Under the Aquarius Moon

—morning of May 29th—

The realization came strong, and I was suddenly stained with fear, breathless. 

There would be change. 

That's living, in some form or another, isn't it? 

I cleared the tub, rinsed my skin, and cleaned through tears in solitude until there was nothing left to cry, allowing what no longer serves to escape by way of the bathtub drain. 

There's always something to clean until it’s decided the cleaning is done.


—noon—

A friend and I met for a walk on a path where we avoided poison ivy that leaned in too closely, where the frogs screamed their songs, where the lotuses floated atop lily pads, where we sighed at the light against green and our bodies exhaled with the soft, fertile earth. 

We spoke of our children,
of ourselves,
of ourselves,
and the aches of our ever changing lives.

 
 

—evening—

Regular massage clients become a beloved poem I've both read and rewritten. 

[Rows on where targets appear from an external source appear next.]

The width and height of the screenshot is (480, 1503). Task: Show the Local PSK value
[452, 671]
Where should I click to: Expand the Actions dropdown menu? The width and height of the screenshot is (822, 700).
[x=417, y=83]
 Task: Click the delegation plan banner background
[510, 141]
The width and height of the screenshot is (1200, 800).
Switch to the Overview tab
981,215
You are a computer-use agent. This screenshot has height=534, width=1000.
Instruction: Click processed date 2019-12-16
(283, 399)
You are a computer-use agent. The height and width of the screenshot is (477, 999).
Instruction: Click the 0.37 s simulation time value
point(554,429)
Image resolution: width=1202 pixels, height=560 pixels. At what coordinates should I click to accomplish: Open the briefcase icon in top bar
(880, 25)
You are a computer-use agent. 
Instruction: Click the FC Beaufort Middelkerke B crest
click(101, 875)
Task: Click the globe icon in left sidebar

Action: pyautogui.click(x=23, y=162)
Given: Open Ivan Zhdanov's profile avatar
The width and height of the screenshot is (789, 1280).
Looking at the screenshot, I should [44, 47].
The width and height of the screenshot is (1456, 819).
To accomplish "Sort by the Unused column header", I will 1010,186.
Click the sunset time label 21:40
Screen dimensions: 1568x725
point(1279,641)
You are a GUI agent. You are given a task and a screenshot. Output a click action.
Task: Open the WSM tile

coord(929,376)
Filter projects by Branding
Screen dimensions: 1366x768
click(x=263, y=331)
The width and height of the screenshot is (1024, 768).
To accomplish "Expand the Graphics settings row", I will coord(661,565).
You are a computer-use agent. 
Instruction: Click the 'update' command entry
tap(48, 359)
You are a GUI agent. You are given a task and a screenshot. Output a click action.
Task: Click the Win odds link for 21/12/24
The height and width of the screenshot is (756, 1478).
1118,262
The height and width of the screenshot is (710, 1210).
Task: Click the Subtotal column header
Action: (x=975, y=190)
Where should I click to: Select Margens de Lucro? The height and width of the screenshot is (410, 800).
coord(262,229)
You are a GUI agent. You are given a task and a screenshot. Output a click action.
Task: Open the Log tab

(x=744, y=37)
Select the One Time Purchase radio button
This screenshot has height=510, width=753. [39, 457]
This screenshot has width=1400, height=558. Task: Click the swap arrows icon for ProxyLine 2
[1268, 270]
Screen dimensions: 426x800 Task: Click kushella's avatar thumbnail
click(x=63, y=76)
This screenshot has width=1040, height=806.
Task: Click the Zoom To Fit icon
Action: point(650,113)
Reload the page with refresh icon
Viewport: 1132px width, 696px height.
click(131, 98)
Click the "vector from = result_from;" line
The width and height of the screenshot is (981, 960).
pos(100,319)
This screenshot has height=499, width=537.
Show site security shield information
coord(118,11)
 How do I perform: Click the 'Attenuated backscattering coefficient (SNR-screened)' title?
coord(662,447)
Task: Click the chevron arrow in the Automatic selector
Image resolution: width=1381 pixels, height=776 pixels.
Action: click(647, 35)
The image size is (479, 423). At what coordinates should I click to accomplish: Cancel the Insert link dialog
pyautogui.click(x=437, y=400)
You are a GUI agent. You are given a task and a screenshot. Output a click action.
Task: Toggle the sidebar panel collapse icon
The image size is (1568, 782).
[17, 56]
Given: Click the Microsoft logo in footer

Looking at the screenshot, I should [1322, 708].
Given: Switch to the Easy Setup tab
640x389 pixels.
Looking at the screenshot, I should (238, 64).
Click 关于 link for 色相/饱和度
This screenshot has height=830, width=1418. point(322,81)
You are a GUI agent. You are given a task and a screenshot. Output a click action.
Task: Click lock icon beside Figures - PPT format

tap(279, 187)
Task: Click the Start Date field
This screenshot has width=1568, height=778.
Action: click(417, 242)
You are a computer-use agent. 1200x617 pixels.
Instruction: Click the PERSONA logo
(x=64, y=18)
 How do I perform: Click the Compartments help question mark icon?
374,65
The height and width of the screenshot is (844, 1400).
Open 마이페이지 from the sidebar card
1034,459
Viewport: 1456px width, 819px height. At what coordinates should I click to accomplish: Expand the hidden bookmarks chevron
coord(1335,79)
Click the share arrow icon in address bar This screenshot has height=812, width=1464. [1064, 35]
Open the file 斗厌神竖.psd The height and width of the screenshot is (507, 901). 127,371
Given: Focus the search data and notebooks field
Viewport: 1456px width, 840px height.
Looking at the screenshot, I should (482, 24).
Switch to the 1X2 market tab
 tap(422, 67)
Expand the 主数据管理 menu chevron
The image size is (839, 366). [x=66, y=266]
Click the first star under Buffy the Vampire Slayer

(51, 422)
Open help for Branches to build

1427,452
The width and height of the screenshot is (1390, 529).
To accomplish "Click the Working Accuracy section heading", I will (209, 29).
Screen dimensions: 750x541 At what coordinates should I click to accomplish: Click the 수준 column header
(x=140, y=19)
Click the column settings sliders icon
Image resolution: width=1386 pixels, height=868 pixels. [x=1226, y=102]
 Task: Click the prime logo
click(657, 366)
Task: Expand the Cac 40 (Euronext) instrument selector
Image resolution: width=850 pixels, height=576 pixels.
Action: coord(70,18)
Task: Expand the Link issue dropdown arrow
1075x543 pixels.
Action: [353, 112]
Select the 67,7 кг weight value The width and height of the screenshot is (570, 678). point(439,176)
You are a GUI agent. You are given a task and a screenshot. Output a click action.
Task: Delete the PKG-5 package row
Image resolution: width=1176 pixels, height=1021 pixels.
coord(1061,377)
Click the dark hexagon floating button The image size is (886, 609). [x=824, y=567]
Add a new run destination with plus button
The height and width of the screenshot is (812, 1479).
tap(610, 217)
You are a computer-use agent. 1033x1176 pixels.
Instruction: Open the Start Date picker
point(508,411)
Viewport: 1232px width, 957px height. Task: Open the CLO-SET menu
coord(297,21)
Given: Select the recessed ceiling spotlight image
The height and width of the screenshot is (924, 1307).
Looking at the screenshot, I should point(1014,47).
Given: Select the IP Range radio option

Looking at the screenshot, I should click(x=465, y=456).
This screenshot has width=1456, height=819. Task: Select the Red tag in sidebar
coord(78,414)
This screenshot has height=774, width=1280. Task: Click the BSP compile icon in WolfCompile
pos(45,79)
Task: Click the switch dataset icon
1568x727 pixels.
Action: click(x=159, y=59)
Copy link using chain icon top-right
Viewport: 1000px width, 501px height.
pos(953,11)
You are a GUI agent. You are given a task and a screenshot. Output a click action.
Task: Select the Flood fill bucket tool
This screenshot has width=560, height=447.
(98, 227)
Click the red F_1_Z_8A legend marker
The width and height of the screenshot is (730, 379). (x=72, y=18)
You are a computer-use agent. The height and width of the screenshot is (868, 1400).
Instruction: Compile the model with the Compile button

Familiar but new, this evening's stanza was about the mysteries of a left shoulder. 

Where's the source of the ache? 

What's beyond? 

Maybe some pressure on the lateral border of the scapula could provide relief?  

Breath and a knowing will lead to the discovery of how and where, if anywhere in particular, there is a need for attention. 

Bodies change,
sessions change.
Even in this room, no moment is the same.


—the call—

After my final client, as I was pulling sheets from off the table, cleaning, again,  I answered a phone call with a voice telling me to sit down, there’s news. Sheets in hand, I slid onto a chair, learning that Esther, a matriarch of the birthing community, went to bed the night before and did not wake in the morning. 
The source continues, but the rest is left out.